---
id: V-71945
status: opt-in - Red Hat Only
tag: auth
---

The STIG requires that accounts with excessive failed login attempts are
locked. It sets a limit of three failed attempts in a 15 minute interval and
these restrictions are applied to all users (including root). Accounts cannot
be automatically unlocked for seven days.

This change might cause disruptions in production environments without proper
communication to users. Therefore, this change is not applied by default.

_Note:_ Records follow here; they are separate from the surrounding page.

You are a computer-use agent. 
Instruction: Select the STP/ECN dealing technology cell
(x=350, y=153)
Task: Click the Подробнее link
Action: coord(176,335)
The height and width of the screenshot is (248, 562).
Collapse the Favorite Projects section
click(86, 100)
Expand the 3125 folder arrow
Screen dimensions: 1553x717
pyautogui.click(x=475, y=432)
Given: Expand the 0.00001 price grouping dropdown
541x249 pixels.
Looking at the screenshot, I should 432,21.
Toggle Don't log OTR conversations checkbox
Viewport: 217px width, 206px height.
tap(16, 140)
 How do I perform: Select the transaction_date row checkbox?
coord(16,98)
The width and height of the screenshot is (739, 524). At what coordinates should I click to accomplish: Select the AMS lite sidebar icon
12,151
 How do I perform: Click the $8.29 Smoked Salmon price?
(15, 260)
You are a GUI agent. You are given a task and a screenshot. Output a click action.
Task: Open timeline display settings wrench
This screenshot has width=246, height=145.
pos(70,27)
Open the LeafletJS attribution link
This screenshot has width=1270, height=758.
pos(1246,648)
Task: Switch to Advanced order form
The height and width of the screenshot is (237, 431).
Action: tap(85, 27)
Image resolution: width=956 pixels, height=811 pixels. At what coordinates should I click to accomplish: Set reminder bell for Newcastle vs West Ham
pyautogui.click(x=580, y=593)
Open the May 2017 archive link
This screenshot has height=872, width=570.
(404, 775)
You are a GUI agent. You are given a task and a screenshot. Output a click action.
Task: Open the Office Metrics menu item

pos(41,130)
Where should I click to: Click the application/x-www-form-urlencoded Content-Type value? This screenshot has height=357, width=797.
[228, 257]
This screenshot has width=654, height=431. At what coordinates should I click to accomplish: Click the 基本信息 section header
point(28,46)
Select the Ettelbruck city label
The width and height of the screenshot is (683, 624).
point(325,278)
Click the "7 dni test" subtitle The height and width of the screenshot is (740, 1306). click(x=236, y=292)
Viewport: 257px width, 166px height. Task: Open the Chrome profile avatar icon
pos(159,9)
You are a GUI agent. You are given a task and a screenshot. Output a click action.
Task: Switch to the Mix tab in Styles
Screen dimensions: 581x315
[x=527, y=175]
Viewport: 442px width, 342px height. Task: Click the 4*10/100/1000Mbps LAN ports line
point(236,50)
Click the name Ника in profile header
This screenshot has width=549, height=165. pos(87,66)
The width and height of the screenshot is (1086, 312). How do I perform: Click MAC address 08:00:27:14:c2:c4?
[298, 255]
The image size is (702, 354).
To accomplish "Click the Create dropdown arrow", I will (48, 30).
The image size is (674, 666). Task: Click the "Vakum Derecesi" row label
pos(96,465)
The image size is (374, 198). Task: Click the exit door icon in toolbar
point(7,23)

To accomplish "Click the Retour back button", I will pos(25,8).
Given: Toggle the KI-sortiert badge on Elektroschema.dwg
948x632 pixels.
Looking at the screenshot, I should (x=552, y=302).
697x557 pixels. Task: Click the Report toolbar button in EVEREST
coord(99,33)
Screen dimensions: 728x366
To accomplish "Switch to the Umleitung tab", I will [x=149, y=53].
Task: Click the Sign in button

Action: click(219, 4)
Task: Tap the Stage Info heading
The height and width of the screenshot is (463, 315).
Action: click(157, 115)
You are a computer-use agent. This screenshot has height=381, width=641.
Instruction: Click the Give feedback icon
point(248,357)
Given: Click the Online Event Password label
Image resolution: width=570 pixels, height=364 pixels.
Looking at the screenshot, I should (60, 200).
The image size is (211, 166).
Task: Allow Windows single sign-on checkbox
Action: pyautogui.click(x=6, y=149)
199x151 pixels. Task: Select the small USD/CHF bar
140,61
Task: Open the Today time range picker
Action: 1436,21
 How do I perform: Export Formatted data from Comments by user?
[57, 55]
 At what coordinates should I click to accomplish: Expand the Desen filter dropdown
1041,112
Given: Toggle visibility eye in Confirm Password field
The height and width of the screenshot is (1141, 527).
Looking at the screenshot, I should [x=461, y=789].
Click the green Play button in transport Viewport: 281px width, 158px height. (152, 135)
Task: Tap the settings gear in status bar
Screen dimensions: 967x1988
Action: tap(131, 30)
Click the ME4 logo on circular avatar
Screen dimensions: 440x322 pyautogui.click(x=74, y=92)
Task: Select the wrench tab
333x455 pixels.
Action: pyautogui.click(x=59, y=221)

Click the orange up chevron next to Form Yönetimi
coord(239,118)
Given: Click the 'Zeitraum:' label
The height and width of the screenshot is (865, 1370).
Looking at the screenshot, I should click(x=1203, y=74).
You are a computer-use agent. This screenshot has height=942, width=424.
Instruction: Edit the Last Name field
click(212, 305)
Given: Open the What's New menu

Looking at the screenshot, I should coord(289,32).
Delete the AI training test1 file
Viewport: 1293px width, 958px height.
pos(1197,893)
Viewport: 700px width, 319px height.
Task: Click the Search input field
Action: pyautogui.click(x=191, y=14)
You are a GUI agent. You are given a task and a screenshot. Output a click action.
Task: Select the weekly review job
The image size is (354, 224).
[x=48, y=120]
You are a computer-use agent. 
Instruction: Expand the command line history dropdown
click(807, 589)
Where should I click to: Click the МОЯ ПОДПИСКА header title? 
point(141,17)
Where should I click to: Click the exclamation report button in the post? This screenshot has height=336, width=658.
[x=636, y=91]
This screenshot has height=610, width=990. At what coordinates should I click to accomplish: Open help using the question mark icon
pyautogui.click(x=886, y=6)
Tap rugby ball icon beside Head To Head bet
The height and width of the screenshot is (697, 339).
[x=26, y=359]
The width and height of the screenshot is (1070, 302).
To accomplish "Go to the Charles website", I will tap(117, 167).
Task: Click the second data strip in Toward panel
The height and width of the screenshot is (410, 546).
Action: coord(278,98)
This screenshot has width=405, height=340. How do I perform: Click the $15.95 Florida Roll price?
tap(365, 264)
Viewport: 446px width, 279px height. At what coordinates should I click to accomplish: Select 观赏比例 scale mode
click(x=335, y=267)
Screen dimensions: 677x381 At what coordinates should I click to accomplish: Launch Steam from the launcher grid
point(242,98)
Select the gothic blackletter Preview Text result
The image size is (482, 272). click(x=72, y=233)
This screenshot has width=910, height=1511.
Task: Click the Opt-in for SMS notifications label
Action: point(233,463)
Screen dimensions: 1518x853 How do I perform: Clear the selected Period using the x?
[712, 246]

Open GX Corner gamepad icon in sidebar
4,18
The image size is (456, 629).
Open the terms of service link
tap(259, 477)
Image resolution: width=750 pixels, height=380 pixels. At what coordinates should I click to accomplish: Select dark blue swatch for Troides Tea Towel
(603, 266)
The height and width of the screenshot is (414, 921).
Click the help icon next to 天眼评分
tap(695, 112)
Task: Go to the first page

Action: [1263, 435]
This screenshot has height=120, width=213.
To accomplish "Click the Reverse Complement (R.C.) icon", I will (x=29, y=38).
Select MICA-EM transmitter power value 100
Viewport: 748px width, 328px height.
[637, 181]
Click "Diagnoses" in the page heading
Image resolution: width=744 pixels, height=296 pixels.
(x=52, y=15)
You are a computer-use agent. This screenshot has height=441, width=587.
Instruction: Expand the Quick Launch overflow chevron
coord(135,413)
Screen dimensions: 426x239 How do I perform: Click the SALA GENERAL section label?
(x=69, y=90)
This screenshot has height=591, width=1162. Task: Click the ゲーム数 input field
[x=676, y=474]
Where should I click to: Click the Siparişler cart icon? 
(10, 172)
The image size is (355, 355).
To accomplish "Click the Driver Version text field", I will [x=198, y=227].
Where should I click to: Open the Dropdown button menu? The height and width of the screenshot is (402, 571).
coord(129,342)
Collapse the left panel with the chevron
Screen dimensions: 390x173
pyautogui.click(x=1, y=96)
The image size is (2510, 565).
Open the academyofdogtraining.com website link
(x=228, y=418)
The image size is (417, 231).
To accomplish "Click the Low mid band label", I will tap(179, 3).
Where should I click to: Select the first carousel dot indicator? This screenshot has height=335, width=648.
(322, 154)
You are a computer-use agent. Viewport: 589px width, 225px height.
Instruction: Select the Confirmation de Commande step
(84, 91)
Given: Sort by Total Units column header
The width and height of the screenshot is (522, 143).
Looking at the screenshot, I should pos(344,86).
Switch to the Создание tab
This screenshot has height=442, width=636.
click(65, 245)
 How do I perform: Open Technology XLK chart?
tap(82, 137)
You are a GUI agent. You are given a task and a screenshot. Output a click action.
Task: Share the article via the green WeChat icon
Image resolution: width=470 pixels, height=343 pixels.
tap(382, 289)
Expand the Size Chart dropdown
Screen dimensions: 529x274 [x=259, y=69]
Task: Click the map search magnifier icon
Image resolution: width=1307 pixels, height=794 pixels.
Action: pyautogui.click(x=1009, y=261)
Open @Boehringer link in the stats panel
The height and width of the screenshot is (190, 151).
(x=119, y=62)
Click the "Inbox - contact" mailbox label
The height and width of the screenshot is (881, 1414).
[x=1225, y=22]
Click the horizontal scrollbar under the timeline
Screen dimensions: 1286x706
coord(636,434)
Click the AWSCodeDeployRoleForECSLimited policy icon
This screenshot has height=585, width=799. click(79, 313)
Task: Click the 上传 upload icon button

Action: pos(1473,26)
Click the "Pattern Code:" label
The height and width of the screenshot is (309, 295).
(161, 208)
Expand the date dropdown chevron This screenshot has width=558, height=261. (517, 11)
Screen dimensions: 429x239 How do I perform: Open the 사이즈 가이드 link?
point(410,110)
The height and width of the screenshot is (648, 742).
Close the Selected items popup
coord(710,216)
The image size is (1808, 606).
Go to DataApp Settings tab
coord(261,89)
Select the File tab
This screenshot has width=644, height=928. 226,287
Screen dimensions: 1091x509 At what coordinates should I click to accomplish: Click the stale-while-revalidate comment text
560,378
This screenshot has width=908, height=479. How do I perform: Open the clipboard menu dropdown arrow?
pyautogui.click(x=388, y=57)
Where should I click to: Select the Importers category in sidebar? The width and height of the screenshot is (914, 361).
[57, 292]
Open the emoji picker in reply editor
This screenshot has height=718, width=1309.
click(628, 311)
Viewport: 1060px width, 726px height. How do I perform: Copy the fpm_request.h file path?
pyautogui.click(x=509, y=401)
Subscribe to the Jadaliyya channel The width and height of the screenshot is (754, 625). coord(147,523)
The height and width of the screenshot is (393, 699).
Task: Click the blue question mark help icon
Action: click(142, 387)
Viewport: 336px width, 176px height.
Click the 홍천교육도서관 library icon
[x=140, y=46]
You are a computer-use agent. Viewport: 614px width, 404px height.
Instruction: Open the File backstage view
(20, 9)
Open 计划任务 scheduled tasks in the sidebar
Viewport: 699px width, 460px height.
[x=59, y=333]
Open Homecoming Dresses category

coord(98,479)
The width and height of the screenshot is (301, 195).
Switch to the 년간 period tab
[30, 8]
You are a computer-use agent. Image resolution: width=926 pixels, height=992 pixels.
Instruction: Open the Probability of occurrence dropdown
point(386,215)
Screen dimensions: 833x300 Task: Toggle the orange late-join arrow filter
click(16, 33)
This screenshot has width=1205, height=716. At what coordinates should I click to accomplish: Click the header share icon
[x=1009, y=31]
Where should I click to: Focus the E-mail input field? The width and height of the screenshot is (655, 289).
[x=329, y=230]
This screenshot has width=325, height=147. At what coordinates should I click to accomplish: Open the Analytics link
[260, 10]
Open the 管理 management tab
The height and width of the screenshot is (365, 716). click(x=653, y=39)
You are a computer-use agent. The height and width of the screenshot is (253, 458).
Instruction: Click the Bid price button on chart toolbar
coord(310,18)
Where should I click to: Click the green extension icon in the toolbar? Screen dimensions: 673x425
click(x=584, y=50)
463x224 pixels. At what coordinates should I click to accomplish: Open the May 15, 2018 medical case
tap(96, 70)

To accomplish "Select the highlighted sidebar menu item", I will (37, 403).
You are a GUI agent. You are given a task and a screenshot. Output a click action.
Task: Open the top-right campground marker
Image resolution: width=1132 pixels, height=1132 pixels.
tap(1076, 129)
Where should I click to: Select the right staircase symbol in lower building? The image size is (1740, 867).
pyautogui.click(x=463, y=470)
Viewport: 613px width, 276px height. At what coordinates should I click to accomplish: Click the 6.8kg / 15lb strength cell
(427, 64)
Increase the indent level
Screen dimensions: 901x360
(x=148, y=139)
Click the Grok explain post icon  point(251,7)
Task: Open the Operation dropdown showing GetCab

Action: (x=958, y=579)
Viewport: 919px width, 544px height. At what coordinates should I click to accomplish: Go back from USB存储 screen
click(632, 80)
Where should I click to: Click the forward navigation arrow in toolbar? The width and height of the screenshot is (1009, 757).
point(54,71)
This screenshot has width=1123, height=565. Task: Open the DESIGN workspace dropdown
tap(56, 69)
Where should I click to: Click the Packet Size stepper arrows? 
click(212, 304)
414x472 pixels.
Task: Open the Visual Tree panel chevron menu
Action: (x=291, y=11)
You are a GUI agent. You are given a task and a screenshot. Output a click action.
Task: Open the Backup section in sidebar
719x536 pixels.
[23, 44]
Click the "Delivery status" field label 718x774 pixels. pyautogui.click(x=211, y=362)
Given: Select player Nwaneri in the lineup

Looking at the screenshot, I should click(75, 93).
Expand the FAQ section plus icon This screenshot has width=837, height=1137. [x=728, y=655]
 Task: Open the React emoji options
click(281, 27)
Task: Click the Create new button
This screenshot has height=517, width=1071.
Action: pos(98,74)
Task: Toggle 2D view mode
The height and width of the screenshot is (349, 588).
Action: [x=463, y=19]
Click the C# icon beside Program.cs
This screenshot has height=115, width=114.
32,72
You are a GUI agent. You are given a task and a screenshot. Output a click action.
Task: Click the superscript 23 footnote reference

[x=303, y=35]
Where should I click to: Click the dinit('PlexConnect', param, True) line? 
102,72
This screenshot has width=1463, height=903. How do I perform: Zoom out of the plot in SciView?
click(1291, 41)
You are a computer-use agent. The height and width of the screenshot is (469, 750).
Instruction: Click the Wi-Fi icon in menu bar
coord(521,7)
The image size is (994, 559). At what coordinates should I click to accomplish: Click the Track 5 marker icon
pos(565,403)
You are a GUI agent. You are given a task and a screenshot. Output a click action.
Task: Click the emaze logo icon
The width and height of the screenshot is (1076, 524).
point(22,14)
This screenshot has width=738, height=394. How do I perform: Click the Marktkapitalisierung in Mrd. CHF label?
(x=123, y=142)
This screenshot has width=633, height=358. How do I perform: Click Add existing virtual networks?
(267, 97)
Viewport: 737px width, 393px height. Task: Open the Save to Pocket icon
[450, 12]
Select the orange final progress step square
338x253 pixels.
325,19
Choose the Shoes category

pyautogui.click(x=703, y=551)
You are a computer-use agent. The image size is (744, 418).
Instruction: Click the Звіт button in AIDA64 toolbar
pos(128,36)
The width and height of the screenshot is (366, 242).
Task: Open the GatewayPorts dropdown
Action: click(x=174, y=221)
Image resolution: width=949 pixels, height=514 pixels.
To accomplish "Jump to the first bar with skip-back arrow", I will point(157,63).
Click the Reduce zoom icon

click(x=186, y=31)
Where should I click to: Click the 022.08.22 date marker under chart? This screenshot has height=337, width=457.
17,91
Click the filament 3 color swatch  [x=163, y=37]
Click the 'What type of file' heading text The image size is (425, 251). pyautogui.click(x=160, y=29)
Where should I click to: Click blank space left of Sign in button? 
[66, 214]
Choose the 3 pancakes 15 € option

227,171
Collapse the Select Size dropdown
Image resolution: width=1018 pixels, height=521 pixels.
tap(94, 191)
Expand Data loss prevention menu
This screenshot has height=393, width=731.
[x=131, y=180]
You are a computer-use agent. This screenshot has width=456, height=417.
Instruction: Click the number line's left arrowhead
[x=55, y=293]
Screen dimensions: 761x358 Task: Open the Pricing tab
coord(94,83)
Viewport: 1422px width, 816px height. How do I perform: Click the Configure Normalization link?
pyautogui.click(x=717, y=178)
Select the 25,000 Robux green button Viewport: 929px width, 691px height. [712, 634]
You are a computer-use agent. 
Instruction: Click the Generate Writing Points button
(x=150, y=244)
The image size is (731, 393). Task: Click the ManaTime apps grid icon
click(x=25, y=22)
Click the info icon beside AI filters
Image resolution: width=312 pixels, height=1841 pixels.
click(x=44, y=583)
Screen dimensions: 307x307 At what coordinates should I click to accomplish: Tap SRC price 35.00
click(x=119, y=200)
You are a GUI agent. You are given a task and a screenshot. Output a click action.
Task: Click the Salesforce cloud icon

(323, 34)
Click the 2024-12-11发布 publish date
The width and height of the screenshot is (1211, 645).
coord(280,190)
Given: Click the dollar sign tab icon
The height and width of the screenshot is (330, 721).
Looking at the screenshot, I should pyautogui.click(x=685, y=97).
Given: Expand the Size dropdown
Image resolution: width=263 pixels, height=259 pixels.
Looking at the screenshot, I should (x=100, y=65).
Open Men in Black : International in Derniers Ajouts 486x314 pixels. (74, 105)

Deployers can opt in for the change by setting the following variable:

.. code-block:: yaml

    security_pam_faillock_enable: yes

There are also three configuration options that can be adjusted by setting
Ansible variables:

* ``security_pam_faillock_attempts``: This many failed login attempts within
  the specified time interval with trigger the account to lock.
  (STIG requirement: ``3`` attempts)

* ``security_pam_faillock_interval``: This is the time interval (in seconds)
  to use when measuring excessive failed login attempts.
  (STIG requirement: ``900`` seconds)

* ``security_pam_faillock_deny_root``: Set to ``yes`` to apply the restriction
  to the root user or set to ``no`` to exempt the root user from the account
  locking restrictions.
  (STIG requirement: ``yes``)

* ``security_pam_faillock_unlock_time``: This sets the time delay (in seconds)
  before a locked account is automatically unlocked.
  (STIG requirement: ``604800`` seconds)

.. note::

    Ubuntu does not provide ``pam_faillock``. This change is only applied to
    CentOS 7 or Red Hat Enterprise Linux 7 systems.